Does Monty Python Count?

The British think Americans lack a sense of the absurd.

Balderdash! Our political industry just spent $5 billion on what amounted to a status quo election, where we heard from talking chairs and learned how not to transport dogs, what constitutes a true Cherokee and the biology of rape.

When the time came to face up to the fiscal cliff, the same absurdist political class told us they were wrestling with fundamental questions of fairness, equity and the proper role of government, when they were actually just arguing about where to set the top income tax rate.

The compromise Congress passed on New Year’s Day blocked most impending tax increases and postponed across-the-board spending cuts due to take effect January 2, but it doesn’t come close to the $4 trillion “grand bargain” the country’s leaders promised to deliver.

Just hours after the Senate passed the narrowly-written compromise 89 to 8, the House approved the deal 257 to 167, with support from 172 of the chamber’s Democrats and just 85 Republicans.
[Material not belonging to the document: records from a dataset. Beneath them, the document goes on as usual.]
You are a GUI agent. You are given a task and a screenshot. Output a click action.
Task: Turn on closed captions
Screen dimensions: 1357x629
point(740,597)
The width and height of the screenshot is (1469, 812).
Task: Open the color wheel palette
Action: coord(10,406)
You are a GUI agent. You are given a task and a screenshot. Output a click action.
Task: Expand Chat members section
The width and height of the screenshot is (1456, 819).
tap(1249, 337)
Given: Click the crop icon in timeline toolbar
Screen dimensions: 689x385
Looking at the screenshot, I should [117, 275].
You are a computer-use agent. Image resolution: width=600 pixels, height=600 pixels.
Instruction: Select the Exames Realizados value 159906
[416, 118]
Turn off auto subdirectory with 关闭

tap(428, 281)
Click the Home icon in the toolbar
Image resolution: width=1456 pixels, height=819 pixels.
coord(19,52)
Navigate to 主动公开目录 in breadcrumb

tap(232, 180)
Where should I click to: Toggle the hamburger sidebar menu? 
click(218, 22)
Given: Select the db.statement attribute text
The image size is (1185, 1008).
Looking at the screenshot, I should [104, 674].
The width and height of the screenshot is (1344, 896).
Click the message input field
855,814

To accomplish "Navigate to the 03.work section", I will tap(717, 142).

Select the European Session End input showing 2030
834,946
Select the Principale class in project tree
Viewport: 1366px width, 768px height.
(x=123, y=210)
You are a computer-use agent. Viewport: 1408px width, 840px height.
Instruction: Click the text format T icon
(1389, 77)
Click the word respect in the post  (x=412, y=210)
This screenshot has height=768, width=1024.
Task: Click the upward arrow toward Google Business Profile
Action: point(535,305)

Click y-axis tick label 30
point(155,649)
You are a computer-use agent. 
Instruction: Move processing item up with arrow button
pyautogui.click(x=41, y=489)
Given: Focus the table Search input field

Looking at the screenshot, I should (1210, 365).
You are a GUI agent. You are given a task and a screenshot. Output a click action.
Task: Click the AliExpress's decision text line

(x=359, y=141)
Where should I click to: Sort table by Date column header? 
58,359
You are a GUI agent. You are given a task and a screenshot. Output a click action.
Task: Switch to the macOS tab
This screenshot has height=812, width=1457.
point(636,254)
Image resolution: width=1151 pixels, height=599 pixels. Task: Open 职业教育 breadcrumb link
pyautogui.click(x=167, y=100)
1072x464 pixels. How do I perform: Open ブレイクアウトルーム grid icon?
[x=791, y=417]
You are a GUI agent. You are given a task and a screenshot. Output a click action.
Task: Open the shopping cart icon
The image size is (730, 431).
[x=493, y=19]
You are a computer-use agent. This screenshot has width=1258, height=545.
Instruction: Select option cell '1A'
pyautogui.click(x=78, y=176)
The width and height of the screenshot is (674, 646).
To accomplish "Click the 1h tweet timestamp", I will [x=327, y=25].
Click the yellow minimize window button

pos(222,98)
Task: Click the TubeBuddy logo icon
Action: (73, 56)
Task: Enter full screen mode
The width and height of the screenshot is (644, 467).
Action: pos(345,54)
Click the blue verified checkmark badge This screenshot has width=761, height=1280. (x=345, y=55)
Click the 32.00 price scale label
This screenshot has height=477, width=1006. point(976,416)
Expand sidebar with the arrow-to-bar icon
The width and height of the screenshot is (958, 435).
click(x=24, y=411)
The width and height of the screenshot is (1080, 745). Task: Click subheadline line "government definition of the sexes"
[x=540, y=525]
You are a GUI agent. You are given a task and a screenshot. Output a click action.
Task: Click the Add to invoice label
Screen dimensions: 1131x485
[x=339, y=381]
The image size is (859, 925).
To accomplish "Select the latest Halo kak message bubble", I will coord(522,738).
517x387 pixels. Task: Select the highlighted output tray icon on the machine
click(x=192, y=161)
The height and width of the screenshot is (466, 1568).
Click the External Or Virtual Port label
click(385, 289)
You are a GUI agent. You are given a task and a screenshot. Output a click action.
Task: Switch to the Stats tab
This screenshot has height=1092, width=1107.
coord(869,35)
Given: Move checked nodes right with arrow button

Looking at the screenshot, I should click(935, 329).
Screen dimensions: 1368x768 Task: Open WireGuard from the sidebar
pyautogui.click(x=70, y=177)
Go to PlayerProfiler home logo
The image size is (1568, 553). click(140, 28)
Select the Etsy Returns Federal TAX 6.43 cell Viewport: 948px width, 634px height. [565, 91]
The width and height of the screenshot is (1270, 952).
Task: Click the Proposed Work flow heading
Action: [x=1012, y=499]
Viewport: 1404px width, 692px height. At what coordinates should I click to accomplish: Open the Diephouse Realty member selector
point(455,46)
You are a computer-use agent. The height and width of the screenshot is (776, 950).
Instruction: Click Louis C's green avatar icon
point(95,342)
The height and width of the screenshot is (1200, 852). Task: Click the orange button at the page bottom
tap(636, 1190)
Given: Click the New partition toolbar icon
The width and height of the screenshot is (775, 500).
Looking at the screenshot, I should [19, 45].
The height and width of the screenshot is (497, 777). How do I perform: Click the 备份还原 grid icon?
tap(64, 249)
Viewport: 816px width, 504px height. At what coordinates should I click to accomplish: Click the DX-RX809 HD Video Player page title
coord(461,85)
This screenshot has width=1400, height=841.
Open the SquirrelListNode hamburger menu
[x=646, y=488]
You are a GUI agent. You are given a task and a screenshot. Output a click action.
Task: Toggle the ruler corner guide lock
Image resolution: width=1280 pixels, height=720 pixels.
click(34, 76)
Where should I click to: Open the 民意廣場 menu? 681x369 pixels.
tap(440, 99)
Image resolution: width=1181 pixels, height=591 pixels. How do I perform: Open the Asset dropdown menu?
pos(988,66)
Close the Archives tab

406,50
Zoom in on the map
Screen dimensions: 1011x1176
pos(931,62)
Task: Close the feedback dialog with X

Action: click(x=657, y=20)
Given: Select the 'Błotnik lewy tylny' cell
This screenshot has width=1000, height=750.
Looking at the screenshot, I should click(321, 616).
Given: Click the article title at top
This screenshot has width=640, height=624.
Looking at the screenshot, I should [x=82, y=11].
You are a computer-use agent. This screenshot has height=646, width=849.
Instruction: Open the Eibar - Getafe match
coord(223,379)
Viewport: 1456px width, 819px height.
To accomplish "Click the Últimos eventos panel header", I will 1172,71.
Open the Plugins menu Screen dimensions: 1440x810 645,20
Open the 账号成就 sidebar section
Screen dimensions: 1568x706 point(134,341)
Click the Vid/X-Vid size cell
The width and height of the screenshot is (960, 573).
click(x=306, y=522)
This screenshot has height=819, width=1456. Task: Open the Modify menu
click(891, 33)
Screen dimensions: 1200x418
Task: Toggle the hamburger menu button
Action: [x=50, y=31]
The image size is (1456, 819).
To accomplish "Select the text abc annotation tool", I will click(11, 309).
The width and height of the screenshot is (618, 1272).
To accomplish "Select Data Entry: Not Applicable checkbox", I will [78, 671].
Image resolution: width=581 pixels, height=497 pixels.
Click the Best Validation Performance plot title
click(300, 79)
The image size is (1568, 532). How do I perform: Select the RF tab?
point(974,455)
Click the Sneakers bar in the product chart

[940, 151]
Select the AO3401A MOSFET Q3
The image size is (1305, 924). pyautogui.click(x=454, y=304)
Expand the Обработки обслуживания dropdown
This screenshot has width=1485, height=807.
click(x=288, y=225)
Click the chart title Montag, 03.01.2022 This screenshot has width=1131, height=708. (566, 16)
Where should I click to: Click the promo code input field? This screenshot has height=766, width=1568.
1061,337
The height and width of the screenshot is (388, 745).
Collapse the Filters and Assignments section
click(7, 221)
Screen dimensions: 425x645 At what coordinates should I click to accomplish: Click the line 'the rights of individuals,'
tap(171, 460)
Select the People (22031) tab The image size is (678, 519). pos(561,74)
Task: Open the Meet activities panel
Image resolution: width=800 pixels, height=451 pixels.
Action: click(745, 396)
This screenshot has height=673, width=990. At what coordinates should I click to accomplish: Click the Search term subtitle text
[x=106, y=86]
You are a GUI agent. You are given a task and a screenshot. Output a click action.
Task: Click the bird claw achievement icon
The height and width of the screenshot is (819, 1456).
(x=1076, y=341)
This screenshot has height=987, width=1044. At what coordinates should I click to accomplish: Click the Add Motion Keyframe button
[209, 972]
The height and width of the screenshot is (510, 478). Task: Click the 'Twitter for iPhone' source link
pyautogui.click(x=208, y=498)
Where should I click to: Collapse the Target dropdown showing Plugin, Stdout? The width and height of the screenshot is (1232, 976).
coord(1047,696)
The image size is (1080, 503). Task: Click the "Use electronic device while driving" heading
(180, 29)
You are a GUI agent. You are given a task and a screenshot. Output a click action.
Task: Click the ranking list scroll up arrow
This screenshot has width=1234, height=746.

Symbolic of the deep divisions within the majority party, House Speaker John Boehner voted in favor of the compromise; the second ranking Republican, Eric Cantor, voted against it.

Once signed by President Obama, the bill will allow taxes to rise for those with incomes above $400,000 for individuals and $450,000 for couples. It also will renew tax credits aimed at low-income households and college students, extend unemployment benefits, postpone for one year a planned 27 percent cut in Medicare payments to physicians and delay automatic spending cuts in defense and non-defense discretionary programs until March 1.

What the deal doesn’t address: the looming debt ceiling crisis; long-overdue entitlement reforms and a way around meat-axe cuts to national defense and vital safety net programs.

Our national leaders said they wanted to avoid the fiscal cliff when, in fact, they were really just avoiding the fiscal truth.